Friday, January 20, 2012
Herodotus’ “Histories” of the Persian Wars (very liberally ‘translaparaphrased’): Book I sections 53 -58
Wherein, after a long delay, the Hallicarnassus Historian and King of all story mongers is back, providing us with a few more sections of his history of the Persian War, and the World as he knew it, while indulging in a speculative pre-history of the Athenians and Spartans, this all being in prelude to detailed histories of both, before he departs on a detailed history of Persia, and every other part of the known world before finally arriving at his subject, the Persian Wars!
But that's all for later. Now, some prehistory of the Sparties and the Athenians, followed by a little recent history of the same (in soon-to-come posts):
53 (Remember, King Croesus the Lydian is thinking of making war on Cyrus, King of the Medes. He's been oracle mongering to see if it's really such a good idea. Herodotus has been giving us a damn catalog of all the bling Croesus has been tendering the Oracles at Delphi and Amphiaraus, the two he thinks are genuine bona fide seers.)
As I was saying, the Lydians who were tasked with the delivery of these gifts to the temples were instructed to ask the oracles if Croesus should campaign against the Persians, and if he should also form alliances for the purpose. So, in each case, upon the messengers’ arrival, they first offered the gifts, using appropriate ceremonials and then put Croesus’s question thusly: ‘Croesus, leader of the Lydians as well as other nations, believes that yours is among the true oracles of the world. He has given gifts that are proper for such accomplished diviners. So, now he begs to ask of you whether he should march against the Persian, and if it would be wise to seek alliances for that campaign.’

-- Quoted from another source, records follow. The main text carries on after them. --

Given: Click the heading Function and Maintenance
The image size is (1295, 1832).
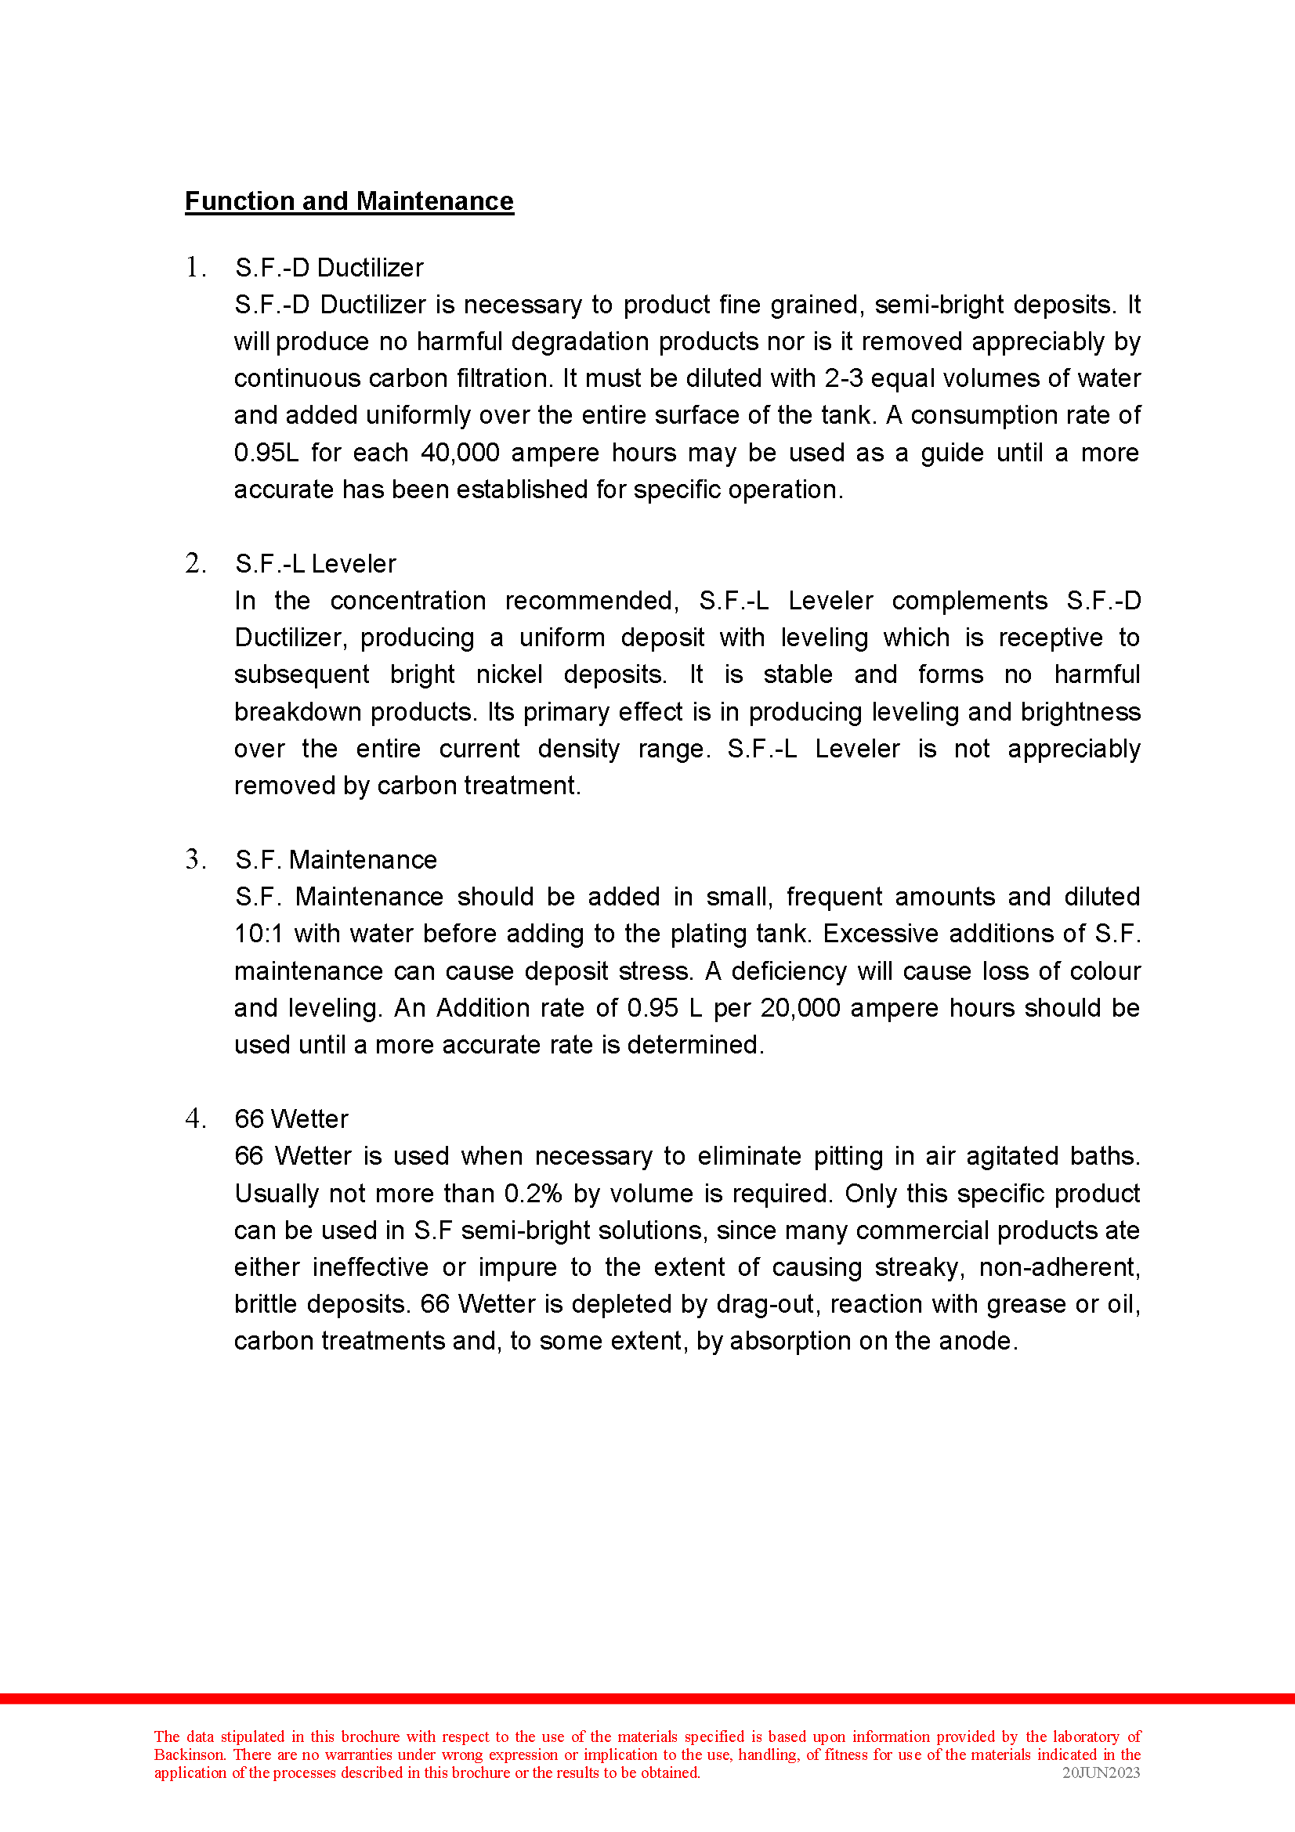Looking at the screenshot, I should coord(349,201).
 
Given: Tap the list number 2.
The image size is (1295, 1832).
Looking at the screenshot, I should coord(195,563).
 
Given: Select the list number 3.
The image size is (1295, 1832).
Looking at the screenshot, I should coord(195,859).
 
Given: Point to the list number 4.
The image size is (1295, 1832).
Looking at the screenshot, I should coord(195,1118).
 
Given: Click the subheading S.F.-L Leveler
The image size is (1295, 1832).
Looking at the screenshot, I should coord(315,564).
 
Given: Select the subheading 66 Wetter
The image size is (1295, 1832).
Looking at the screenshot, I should coord(291,1119).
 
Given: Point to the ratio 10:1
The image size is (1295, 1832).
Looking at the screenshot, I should coord(259,934).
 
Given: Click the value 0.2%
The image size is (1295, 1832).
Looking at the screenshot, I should coord(533,1194).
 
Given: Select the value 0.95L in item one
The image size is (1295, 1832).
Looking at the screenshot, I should coord(266,453).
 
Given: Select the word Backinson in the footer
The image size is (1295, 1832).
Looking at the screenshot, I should coord(189,1754).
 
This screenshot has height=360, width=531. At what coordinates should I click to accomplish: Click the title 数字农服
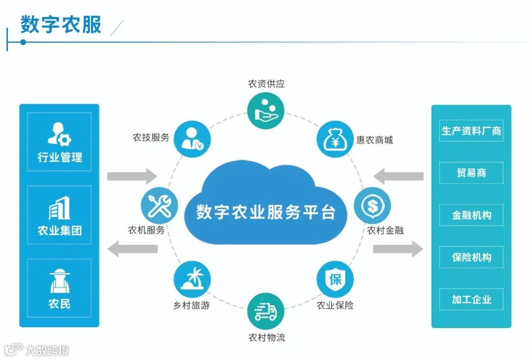click(61, 25)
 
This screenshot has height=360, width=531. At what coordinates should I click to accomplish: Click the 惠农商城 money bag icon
click(335, 140)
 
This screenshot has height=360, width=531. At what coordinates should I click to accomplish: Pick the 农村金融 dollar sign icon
click(372, 205)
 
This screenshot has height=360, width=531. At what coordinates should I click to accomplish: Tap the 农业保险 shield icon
click(335, 279)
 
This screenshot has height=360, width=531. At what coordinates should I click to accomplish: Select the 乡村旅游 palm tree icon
click(192, 279)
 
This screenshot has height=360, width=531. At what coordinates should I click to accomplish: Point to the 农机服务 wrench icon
click(159, 205)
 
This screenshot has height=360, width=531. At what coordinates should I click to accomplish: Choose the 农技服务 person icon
click(192, 140)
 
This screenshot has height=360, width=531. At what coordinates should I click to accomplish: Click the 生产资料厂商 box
click(471, 131)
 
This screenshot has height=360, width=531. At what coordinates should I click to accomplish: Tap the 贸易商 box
click(471, 173)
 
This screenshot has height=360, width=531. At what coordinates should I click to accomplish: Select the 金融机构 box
click(471, 215)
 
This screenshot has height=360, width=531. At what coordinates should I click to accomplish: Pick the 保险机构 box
click(471, 257)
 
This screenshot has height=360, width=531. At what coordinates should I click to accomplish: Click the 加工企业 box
click(471, 299)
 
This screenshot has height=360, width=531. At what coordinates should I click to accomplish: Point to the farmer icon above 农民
click(59, 281)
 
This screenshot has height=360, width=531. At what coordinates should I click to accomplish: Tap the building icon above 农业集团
click(59, 209)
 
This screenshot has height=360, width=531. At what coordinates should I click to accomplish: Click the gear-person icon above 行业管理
click(59, 134)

Both oracles answered similarly. They replied with the prediction that Croesus would destroy a great empire if he were to move against the Persians. On the matter of alliance, they advised that he seek out the greatest of the Greek city-states, and come to an understanding with it.
Croesus was elated when he heard report of these replies, and became fully confident he was going to be able to defeat Cyrus. To fully express his satisfaction he sent a further gift to Delphi, giving two gold staters for every man. In fact, he took pains to ask the Delphians to give a count of the adult male population for this very purpose. In thanks for the gesture, they in turn granted all Lydians, in perpetuity, the right to claim full Delphic citizenship if they desired to claim it. Additionally, such Lydians as would take the offer were to be exempted from taxes, given front seats, and priority in oracular access.
When Croesus had given Delphi these further presents, he consulted a third time. Acquisition of one true answer to a question had made him eager for more. This time he asked if his reign as King would last a long time. The Pythia’s response:
When the day comes that a mule shall sit upon the throne of the Mede
Then, tender-footed Lydian, by the pebbly river Hermus
Run, and delay not, nor trouble yourself with shame at being a coward.
This reply was immensely satisfying and confirmed Croesus in his confidence. For, he could not foresee how it was even remotely possible that a mule become King of the Medes. He took it as a sure indicator that he and his progeny would retain power forever.
He then turned to the task of determining which Greek city-state was the most powerful, and forming an alliance with it. It quickly became apparent, through his investigations that the Lacedaemonians were pre-eminent among the Dorian cities, and the Athenians were uppermost amongst the Ionians. These two, one originally Pelasgian, the other Hellenic, were generally considered the two most powerful among the Greeks.
The Ionians are indigenous to the peninsula, where the Dorians, on the other hand, have always been on the move. During the reign of Deucalion, Phthiotis was home. In the reign of Dorus, son of Hellen, it was the country known as Histiaeotis situated in the neighborhood of Ossa and Olympus. They were driven from that locale by the Cadmeians and settled in Pindus. There they were known as Macednons. From there they migrated to Dryopis, and finally settled in the Peloponnese, where they acquired their present name of Dorians.
Of the Pelasgian language I cannot speak with authority, but that its origins were not Greek, we can reasonably infer from the features of the language of those now resident in Creston, just above the Tyrrhenians, who were neighbors of those now denominated Dorians, when these latter resided in the country we call Thessaliotis. We can also glean this from the language of the Pelasgians that settled at Placia and Scylace on the Hellespont and were fellow countrymen of the Athenians. Lastly, similar cases can be made about other Pelasgian towns that have changed their names over time.
Granted then, that we can infer these are a fair sampling of the Pelasgians, we can infer that the Athenians, themselves originally Pelasgian, changed language when they were first absorbed into the Greek nations, long ago.
In Creston and Placia the same language is spoken. It is a different language from those of the surrounding country. This clearly indicates that these people, when the relocated to the region, did not change their language.
I am of the opinion that the Greeks have always spoken the same language, but were small and culturally weak upon branching from the Pelasgians in ancient times. They have grown to their present stature by the addition of several foreign elements, amongst which eventually were included the Pelasgians themselves. I don’t think the Pelasgians, originally non-Greek, ever became numerous or powerful.